# large steel shot bulk order?



## wtrfwl havoc (Dec 14, 2009)

Me and a few buddies are wanting to put together an order of shells for the upcoming season. We are looking at ordering 30 cases of 3 1/2 goose loads. Just wandering if any of you guys order in bulk like that or if anyone knows where a good place to order from would be.


----------



## ndgooseslayer (Jul 26, 2007)

Exactly how many buddies do you have? 30 cases is alot of ammo?


----------



## stewartdco (Sep 25, 2009)

Roger's Sporting Goods has the best case prices I've found............


----------



## cut_un (Mar 2, 2008)

I agree, Rodgers is the place and they have free shipping on cases...... But..... that's a bunch of shells :rollin:


----------



## Andy Weber (Nov 18, 2009)

Are you talking you want a discount on bulk?? I know that some of the dealers around here would give you a sweet bulk price for ordering that kind of quantity. They give us like 20-45 dollars off per case depending of what shells they are when we order our 10 case order each year.


----------



## wtrfwl havoc (Dec 14, 2009)

There will be a total of four or five of us ordering. I realize that sounds like a lot of ammo to a lot of people but after a two week trip to canada, and hunting 75% of the days out of the
season its pretty easy to go through that many shells. I am looking for a place to get a good deal with an order that 
size I would think someone out there would be able to get us a good deal. Any help is 
appreciated.

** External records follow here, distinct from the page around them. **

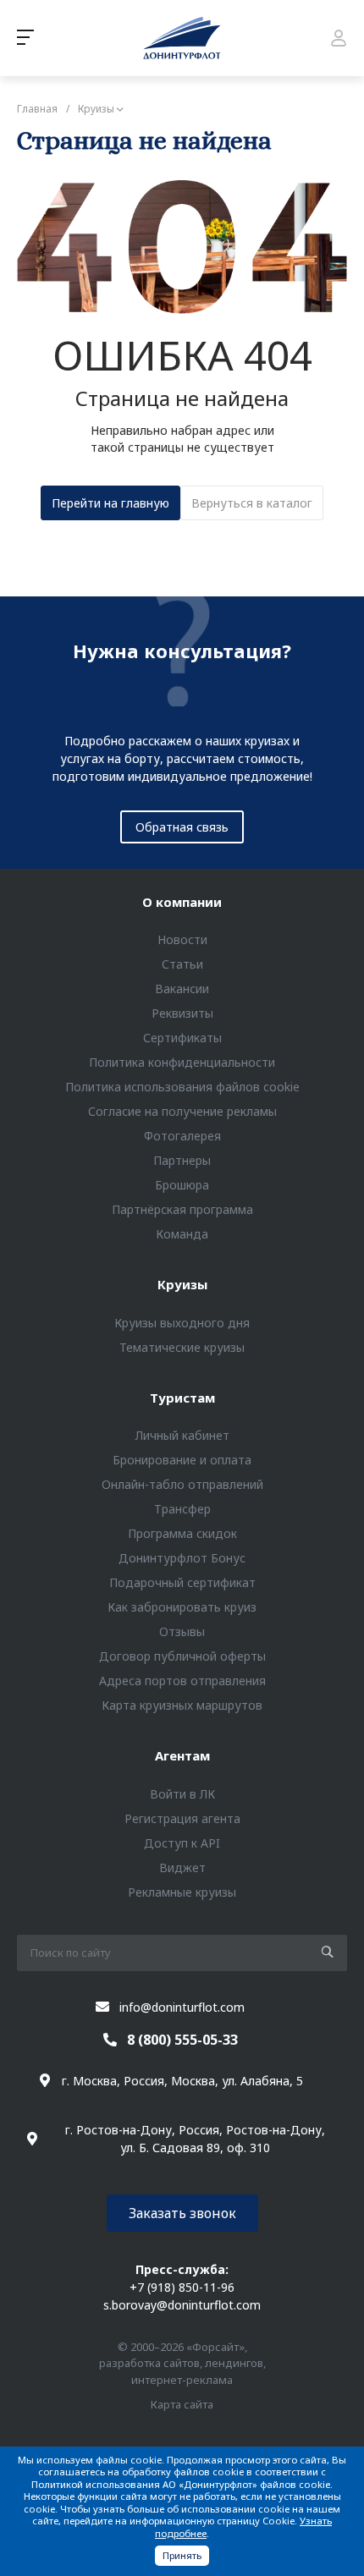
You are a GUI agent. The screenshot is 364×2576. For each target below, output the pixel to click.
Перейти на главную (110, 503)
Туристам (182, 1397)
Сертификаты (182, 1038)
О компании (182, 901)
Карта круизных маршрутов (182, 1705)
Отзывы (182, 1631)
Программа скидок (182, 1533)
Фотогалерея (182, 1136)
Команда (182, 1234)
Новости (182, 939)
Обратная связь (182, 827)
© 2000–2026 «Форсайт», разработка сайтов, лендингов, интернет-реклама (182, 2363)
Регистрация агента (182, 1818)
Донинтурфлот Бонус (182, 1558)
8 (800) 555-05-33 (182, 2039)
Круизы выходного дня (182, 1323)
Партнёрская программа (182, 1209)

Thanks for the replies


----------



## 6162rk (Dec 5, 2004)

that's over 1750 shells apiece! if you get a bird every 3 shots that's almost 600 birds. what the hell do you do with all the birds?????

i would try rogers also


----------



## PJ (Oct 1, 2002)

I think 1 bird for 3 shots would be a pretty high average.

Shell Burning. :sniper:


----------



## wtrfwl havoc (Dec 14, 2009)

Well I didn't say I was a gold metal award winning shooter and would hit a bird with every shell haha. Most of us shoot the same load from mallards to giant canadas so that does include duck hunting (they are a little harder to hit than a goose sometimes  at least for me) and if you make jerky out of all your birds its pretty easy to get rid of, but yes I do end up with quite a few birds every year I would tell you how many but apparently someone will put the numbers together and tell everyone how poor of a shot I am, maybe I could take some lessons sometime :beer:


----------



## pinfeather (Nov 3, 2007)

I like to shoot the 3.5" shells too for all ,after the early season ducks. I guess I like the extra pounding on my shoulder!!! I guess I dont shoot near that many shells, but I dont get to hunt that percent of days during season, so Im jealous!!!!


----------



## the professor (Oct 13, 2006)

we've done some pretty large orders of steel shot over the years, upwards of 50 cases at a time when my grandpa was running a gunshop. the distributors have some pretty nice mulitpliers when you order over 10 cases of a given load. not sure what the rip is anymore though with the increase in ammo prices. call around to various outlets and see what they can do for you. it would help for getting quicker quotes if you have the manufacturer's number for a particular load, example: "PW142BB" for federal hhv 3" 1 1/4 oz BB.
its a lot faster to look up in the catalogs that way.


----------



## PJ (Oct 1, 2002)

the professor said:


> example: "PW142BB" for federal hhv 3" 1 1/4 oz BB.


Aweeee, the Drake Killer load! Nice.


----------



## nodakoutdoors.com (Feb 27, 2002)

PJ said:


> the professor said:
> 
> 
> > example: "PW142BB" for federal hhv 3" 1 1/4 oz BB.
> ...


Darn skippy! Only load I've shot for 4 years now.


----------



## wildrice (Sep 11, 2007)

Sorry if this has been asked before, but anybody have experience with Federals Snow Goose loads, specifically 3"1 1/8 oz #2's, 1675 fps. I know speed kills guess I'm just a little worried about blown patterns, Will be shooting out of a Brilley IM choke tube

Thanks for any assisstance.

Wild rice


----------



## Hunter_58346 (May 22, 2003)

http://www.blackcloudammo.com/products_ ... hokes.aspx


----------